TEXTE PROPOSÉ:
────────────────────────────────────────

« Battre Nadal sur terre battue, c’est le défi ultime du tennis »
Par Mathieu Canac
À coups d’arguments percutants qu’ils s’envoient sur la caboche en cherchant le K.O. oratoire, bons nombres d’amateurs de tennis se castagnent quant à l’identité du G.O.A.T. Si le débat reste sans fin, celui en rapport avec le meilleur joueur de tous les temps sur terre battue laisse moins de place à l’incertitude. Pour la grande majorité, Rafael Nadal a mis la concurrence au tapis. Grâce à des aptitudes ayant fait de lui ce qui se rapproche le plus – sans l’atteindre, évidemment – de l’invincibilité sur une surface.
Vaincre le lion de Némée et son cuir impénétrable, terrasser l’hydre de Lerne et ses têtes repoussant au double ou encore capturer Cerbère, le gigantesque chien-monstre polycéphale gardant l’entrée des Enfers. Pour ses douze travaux imposés, Hercule a dû accomplir des tâches inhumaines ; une chance qu’il soit né demi-dieu. Un peu comme si on avait demandé à Nick Kyrgios de contenir son tempérament volcanique pour l’empêcher d’entrer en éruption après une erreur arbitrale, ou de louer le tennis de Casper Ruud. Si le héros grec passait du mythe à la réalité pour vivre à notre époque, on pourrait s’amuser à lui trouver un pensum à la hauteur de sa légende. Tenter de rivaliser avec le sens du trick shot et du spectacle de Kyrgios, par exemple. Plus ardu encore : devoir battre Rafael Nadal sur terre battue, a fortiori en trois manches gagnantes.
« Que ressent-on quand on affronte Nadal à Roland-Garros ? J’ai eu l’impression d’être perdu dans le Sahara, avec des dunes sans fin à l’horizon, sans eau ni nourriture. » En 2006, Kevin Kim, ancien 63e joueur mondial écrabouillé 6/2 6/1 6/4 au deuxième tour, avait lâché cette image après avoir vécu l’expérience d’un match contre le surnommé « Rafa » sur la brique pilée parisienne. Et encore, à cette époque, ce dernier était loin du monument, désormais statufié dans le stade de la porte d’Auteuil, qu’il allait devenir. Son mythe ne contenait alors qu’un seul chapitre. Au moment de ces mots, l’Espagnol, qui fêtait ses 20 ans le lendemain, ne comptait « qu’un » titre du Grand Chelem. Celui conquis dans la capitale française l’année précédente, dès sa première participation. Mais par ses résultats, il s’était déjà imposé en « ogre de l’ocre » à l’appétit gargantuesque.

────────────────────────────────────────

Coordonnées des éléments
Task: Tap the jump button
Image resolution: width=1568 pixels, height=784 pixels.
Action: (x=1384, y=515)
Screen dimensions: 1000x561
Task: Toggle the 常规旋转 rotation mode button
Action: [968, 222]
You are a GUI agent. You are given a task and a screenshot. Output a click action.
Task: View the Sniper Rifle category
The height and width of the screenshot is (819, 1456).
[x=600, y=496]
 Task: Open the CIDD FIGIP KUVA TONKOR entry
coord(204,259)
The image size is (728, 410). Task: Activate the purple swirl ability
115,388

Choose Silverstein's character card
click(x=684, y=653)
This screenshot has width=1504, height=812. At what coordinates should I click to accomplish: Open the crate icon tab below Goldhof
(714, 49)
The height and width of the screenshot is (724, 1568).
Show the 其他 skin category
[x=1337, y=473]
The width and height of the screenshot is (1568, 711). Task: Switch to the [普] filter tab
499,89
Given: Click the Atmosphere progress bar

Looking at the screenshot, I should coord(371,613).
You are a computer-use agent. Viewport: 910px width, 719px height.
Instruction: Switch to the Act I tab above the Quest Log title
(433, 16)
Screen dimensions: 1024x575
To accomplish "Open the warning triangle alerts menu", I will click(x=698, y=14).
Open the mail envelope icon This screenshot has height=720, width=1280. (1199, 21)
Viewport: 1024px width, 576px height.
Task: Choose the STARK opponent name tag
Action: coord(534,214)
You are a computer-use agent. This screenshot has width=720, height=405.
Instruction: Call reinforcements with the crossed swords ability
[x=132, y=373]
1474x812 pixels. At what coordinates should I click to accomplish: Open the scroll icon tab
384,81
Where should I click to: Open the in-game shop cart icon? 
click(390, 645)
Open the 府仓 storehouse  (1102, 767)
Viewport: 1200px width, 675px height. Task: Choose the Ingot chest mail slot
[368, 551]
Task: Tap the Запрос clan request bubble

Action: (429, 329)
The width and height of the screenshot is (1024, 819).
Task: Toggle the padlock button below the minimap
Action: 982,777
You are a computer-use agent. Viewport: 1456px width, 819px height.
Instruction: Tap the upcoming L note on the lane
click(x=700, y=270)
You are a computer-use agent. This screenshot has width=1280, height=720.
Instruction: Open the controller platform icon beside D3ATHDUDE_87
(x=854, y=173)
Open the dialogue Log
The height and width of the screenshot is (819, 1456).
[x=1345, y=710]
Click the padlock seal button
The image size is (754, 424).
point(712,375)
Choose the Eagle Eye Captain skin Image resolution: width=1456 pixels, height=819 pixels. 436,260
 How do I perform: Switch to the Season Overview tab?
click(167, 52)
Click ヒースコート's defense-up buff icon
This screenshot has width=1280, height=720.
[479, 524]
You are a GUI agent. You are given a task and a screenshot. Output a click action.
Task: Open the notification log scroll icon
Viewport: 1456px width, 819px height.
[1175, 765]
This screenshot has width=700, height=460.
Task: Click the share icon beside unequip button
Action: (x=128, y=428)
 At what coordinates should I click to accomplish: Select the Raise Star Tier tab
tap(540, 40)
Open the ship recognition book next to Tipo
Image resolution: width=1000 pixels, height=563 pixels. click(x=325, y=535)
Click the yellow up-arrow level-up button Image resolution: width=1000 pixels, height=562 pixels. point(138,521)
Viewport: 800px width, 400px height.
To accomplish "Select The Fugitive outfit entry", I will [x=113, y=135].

────────────────────────────────────────

Pouvez-vous prolonger le texte sur Rafael Nadal et la terre battue, en reprenant juste après sa dernière phrase ?

CORRIGÉ:
Après sa défaite face à Gastón Gaudio à Buenos Aires en février 2005, il avait remporté onze des douze tournois disputés sur terre, en signant un quatre sur quatre en Masters 1000. Seul Igor Andreev, alias celui qui avait pour but de faire le moins de revers possible, était parvenu à le stopper, à Valence. Au fil des années, le natif de Manacor a écrit toute une anthologie d’exploits et records. Pas seulement sur les courts où ses chaussettes ont fini teintées d’orange. Il est entré dans l’histoire en étant bien plus qu’un spécialiste de ces terrains. Mais c’est sur ceux-ci qu’il a établi une domination sans précédent. À tel point que le battre sur le revêtement sablonneux est presque devenu une ligne de palmarès en soi, y compris aux yeux de ses rivaux les plus prestigieux.
C’est difficile de gérer le lift de Nadal, ça demande un peu de temps pour s’y adapter
Novak Djokovic
« Battre Nadal sur terre battue, c’est le défi ultime du tennis », a affirmé Andy Murray lors de diverses conférences de presse. Une expression qu’il n’a pas été le seul à répéter. « Affronter Nadal sur ce court central de Roland-Garros où il a eu tant de succès, c’est le plus grand défi qui existe », a déclaré Novak Djokovic en 2021. « Sur terre battue, c’est quand même difficile de le bousculer et de marquer des jeux, avait analysé Stan Wawrinka après sa défaite 6/2 6/3 6/1 en finale de RG 2017. C’est moins frustrant de jouer contre Federer sur gazon, même si tu ne vas pas gagner non plus. » Avant celle de l’édition 2019, Dominic Thiem – qui a finalement connu un sort similaire à celui du Suisse, 6/4 6/3 6/2 – était allé un peu plus loin : « Jouer contre Rafa sur ce court, c’est toujours le défi ultime, l’un des plus difficiles à relever dans le sport en général. »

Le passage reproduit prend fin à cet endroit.